Yesim Yuksel
April 08, 2026•Update: April 08, 2026
- Experts warn rising exposure poses systemic health risks beyond lungs
Ozone in the upper atmosphere protects Earth, but at ground level it acts as a harmful pollutant increasingly linked to cancer-related deaths, experts say.
“While the ozone layer in the stratosphere serves as a protective shield for Earth, ozone at breathing level is an extremely reactive and destructive molecule for living tissues,” said Prof. Dr. Mustafa Ozdogan, head of the Memorial Cancer Center in Istanbul.
A study published in the Journal of Hazardous Materials analyzed 9,223,332 cancer-related deaths across Australia, Brazil, Canada, Chile, South Korea, Mexico, New Zealand and Thailand, examining links between short-term ozone exposure and mortality.
It found ozone-related deaths rose 80% from 261,270 in 2000 to 469,860 in 2023, with traffic emissions and wildfires identified as the main contributors.
Annual ozone concentrations were measured at 11 micrograms per cubic meter from traffic, 4.8 from wildfires and 2.66 from industrial activity.
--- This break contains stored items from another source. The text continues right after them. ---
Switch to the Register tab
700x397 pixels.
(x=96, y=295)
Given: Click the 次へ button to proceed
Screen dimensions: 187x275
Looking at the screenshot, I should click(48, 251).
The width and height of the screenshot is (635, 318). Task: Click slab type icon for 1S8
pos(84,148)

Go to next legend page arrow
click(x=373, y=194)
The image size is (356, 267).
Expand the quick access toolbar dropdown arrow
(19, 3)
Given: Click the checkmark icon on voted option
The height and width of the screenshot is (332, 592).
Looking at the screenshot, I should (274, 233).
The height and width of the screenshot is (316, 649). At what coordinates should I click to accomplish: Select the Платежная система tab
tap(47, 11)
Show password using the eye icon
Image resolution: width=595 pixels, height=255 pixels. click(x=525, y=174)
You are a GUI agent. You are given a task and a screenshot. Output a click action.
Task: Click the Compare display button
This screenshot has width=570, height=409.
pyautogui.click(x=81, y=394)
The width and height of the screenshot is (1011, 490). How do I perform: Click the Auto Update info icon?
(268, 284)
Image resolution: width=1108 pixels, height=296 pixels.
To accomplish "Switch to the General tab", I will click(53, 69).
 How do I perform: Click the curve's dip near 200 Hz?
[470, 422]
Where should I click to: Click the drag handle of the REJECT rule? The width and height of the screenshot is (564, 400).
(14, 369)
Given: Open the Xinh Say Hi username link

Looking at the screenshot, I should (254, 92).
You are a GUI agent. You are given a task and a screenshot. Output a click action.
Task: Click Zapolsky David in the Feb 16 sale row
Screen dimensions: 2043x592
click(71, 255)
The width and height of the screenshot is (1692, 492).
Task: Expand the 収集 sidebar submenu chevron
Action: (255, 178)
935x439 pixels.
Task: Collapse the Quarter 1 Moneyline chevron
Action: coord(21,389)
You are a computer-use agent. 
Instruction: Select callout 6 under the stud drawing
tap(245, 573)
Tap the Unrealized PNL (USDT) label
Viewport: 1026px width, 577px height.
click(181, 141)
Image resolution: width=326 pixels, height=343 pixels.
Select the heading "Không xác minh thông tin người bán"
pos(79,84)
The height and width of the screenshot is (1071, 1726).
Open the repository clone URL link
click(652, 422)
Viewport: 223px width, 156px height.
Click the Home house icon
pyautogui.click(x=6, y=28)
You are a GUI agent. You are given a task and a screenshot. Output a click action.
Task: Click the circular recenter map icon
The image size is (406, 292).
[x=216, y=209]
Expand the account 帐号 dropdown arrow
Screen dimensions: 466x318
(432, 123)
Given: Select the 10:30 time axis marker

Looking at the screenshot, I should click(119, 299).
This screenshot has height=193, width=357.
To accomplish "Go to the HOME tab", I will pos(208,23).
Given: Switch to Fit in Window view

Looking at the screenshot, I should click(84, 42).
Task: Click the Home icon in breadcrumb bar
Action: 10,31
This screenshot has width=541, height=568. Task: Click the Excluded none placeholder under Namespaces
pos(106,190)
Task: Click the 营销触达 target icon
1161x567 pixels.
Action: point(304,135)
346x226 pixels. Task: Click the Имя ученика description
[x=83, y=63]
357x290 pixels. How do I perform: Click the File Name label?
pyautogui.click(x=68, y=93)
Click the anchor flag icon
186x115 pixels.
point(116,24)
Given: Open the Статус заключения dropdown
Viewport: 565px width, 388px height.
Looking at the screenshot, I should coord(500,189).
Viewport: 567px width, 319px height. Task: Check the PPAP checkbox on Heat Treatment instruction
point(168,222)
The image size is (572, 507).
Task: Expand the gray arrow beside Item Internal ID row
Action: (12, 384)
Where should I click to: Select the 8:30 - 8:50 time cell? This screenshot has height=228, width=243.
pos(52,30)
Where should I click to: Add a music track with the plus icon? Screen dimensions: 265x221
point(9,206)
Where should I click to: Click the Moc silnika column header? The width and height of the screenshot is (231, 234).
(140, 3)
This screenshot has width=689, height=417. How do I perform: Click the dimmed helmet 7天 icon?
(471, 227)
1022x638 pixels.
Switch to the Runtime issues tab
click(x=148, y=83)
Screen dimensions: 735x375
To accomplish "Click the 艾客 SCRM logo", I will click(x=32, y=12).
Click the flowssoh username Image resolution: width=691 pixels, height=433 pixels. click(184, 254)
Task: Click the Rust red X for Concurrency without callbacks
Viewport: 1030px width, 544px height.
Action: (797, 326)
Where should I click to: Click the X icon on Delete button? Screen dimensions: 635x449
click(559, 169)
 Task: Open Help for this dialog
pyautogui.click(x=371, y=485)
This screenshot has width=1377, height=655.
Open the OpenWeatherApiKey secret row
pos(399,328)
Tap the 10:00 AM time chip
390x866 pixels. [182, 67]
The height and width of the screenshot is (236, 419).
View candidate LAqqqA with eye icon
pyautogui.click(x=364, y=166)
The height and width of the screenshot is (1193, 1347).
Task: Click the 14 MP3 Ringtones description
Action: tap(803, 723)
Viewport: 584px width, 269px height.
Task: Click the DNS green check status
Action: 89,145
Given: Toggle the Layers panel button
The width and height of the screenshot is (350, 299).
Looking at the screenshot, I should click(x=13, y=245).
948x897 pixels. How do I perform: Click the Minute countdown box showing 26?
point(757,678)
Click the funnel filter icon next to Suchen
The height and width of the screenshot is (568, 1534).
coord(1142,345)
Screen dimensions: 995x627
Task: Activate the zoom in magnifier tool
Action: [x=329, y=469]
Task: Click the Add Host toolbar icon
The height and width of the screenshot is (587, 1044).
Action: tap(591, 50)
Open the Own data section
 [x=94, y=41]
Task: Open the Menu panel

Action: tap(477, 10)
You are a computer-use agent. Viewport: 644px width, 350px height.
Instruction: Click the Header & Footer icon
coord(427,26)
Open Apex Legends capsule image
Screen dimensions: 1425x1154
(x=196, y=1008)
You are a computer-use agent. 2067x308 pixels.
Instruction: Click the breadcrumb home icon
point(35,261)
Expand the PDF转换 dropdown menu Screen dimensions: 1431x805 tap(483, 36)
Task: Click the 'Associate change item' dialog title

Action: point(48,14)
Wildfires were the dominant source in parts of Australia and Brazil.
Ozone exposure tied to higher cancer mortality
The study found that every 10-microgram-per-cubic-meter increase in ozone exposure was associated with a 0.84% rise in deaths across 24 common cancer types.
The impact varied by cancer type, with a 0.42% increase in liver cancer deaths and a 1.43% rise in thyroid cancer deaths linked to the same increase in exposure.
Short-term ozone exposure accounted for 6.37% of all cancer-related deaths, with the highest shares in Brazil (10.8%), Chile (6.3%) and Thailand (6%).
System-wide effects beyond respiratory damage
Ozdogan said the findings show ozone acts not only on the respiratory system but as a systemic carcinogenic factor affecting the entire body.
“It has been proven that ozone affects the entire body,” he said.
He explained that tropospheric ozone is a secondary pollutant formed through photochemical reactions involving nitrogen oxides and volatile organic compounds in sunlight.
Repeated or chronic exposure suppresses antioxidant defenses, leading to persistent oxidative stress, DNA damage, telomere shortening and genetic alterations that can accelerate cancer progression.
He also cited research from China’s Fudan University indicating ozone effects extend through a “lung-liver axis,” disrupting lung microbiota, triggering systemic inflammation, impairing liver metabolism and activating cell death pathways.
Rising air pollution risks in Türkiye
Ozdogan said Türkiye is also facing increasing air pollution risks.
Average PM2.5 levels rose from 15.3 micrograms per cubic meter in 2024 to 19.2 in 2025, while ozone pollution in major cities such as Istanbul increased by 10% in 2024 compared with the previous year.
He noted Türkiye’s legal ozone limit is 120 micrograms per cubic meter over an eight-hour average, higher than the World Health Organization’s recommended 100 micrograms.
Ozdogan said reducing ozone exposure is critical for cancer patients and at-risk groups, advising limits on outdoor activity during peak hours, regular air quality monitoring, antioxidant-rich diets and improved indoor air safety.